# Runtime Tooling Governance

This standard owns cross-cutting governance for operator-visible runtime
tooling. Keep detailed behavior in the specialized standards:

- top-level runtime operating procedure:
  `ai/standards/runtime-sop.md`

- operator questions and approval validity:
  `ai/standards/operator-questions.md`
- run summaries and Telegram notifications:
  `ai/standards/operator-notifications.md`
- trusted daemon execution:
  `ai/standards/trusted-operator-daemon.md`
- local/dev runtime ownership:
  `ai/standards/local-dev-runtime.md`

Use this file for the rules that must stay consistent across those areas.
Machine-readable target registries live under `ai/governance/registries/`.
During the migration, registry-backed validators and generators are introduced
incrementally; do not treat target registry prose as enforced until a validator,
generated artifact, schema, or test backs it.

## Close/Commit Approval Semantics

When the operator says "complete and commit", "close and commit", "commit
this", or equivalent orchestration-completion wording after a standard run,
Codex must create exactly one fresh `close_commit` approval request for the
current reviewed state.

The approval request may be answered through Telegram or through the local
console/operator-question path.

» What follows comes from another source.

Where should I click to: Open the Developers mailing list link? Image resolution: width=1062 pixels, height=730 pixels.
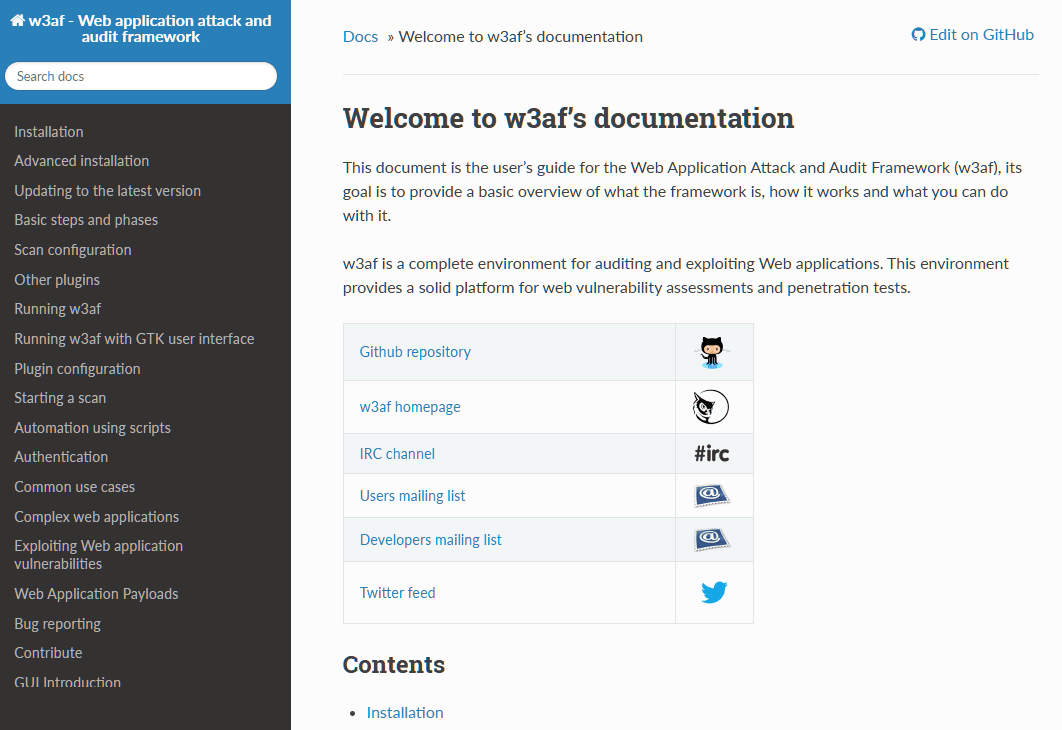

Whichever valid answer arrives first may
authorize execution.

Approval authorizes deterministic dispatcher execution. It does not authorize
direct Codex continuation, raw Git commands, Codex platform escalation, tmux
pane scraping, or hidden auto-continue behavior.

Execution must happen only through:

- `ai/tools/approved-action-dispatcher`
- trusted daemon registered actions delegated by the dispatcher

The close/commit path must reject:

- stale approvals.
- denied approvals.
- duplicate or late approvals.
- already-executed approvals.
- approvals whose target chunks/files cannot be reconstructed exactly.
- approvals whose git, validation, runtime, or target state changed after the
  question was created.

Do not reuse previous close/commit approvals. If state changed or a previous
approval was not executed in the same valid lifecycle, request a fresh
operator-question approval.

Before execution, run the dispatcher dry-run or equivalent validation for the
accepted question. The dry-run must make the action, target chunks/files, git
state, validation state, approval source, and stale/blocking reasons visible.

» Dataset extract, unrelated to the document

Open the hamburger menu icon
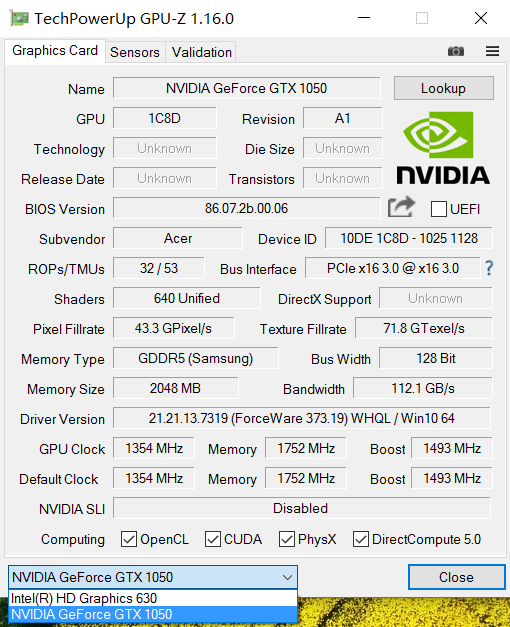Image resolution: width=510 pixels, height=627 pixels. tap(492, 51)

## Operator-Facing Docs/Help Synchronization

When changing operator-visible runtime behavior, the same change must update
the relevant operator-facing references in the same chunk.

This applies to changes in:

- daemon actions.
- dispatcher actions.
- Telegram commands or answer formatting.
- operator-question behavior.
- runtime helpers.
- doctor or scorecard fields.
- action timeline behavior.
- CLI/runtime tooling.
- operator-facing workflows.
- status, help, or recovery output.

Update the applicable surfaces:

- helper `--help`, status, or usage text.
- tool README files.
- canonical standards.
- operator guidance and workflow handoffs.
- Telegram `/help`, `/details`, `/pending`, `/timeline`, or summary text when
  applicable.
- tests or fixtures that assert operator-visible output.

If no operator-facing update is needed, the chunk notes and QA review must say
why. Do not leave changed runtime behavior discoverable only through source
code or implementer memory.

Telegram command surfaces must use Runtime Core/API validation as the canonical
operator-surface check. The TSV may remain only as a transport compatibility
projection and must be checked through the Runtime API. Run:

```sh
node ai/runtime/dist/cli.js telegram operator-surface --json
```

for any chunk that touches Telegram commands, timeline output, operator
questions, runtime notifications, dispatcher approvals, or operator-facing
runtime SOPs.

The target cross-surface command registry is
`ai/governance/registries/operator-commands.yaml`. Until generated help/docs
are migrated to it, the TSV remains the enforced Telegram compatibility
projection and must stay aligned with the target registry.

## QA Enforcement

QA must block runtime/tooling changes when operator-visible behavior changed but
help, docs, status output, or Telegram/operator references were not updated.

Examples:

- A Telegram command is added but Telegram help or command docs are stale.
- A dispatcher action changes but dispatcher docs, standards, or dry-run output
  are stale.
- A daemon behavior changes but README/status/recovery docs are stale.
- A scorecard field changes but runtime docs or tests still describe the old
  field.
- A close/commit flow changes but approval semantics still imply Codex wakeup,
  raw Git, or Codex platform escalation.
- Telegram `/help`, command handlers, command registry, README, and SOP
  references disagree.

QA evidence should include either representative output or a concrete
not-applicable rationale for every operator-visible runtime change.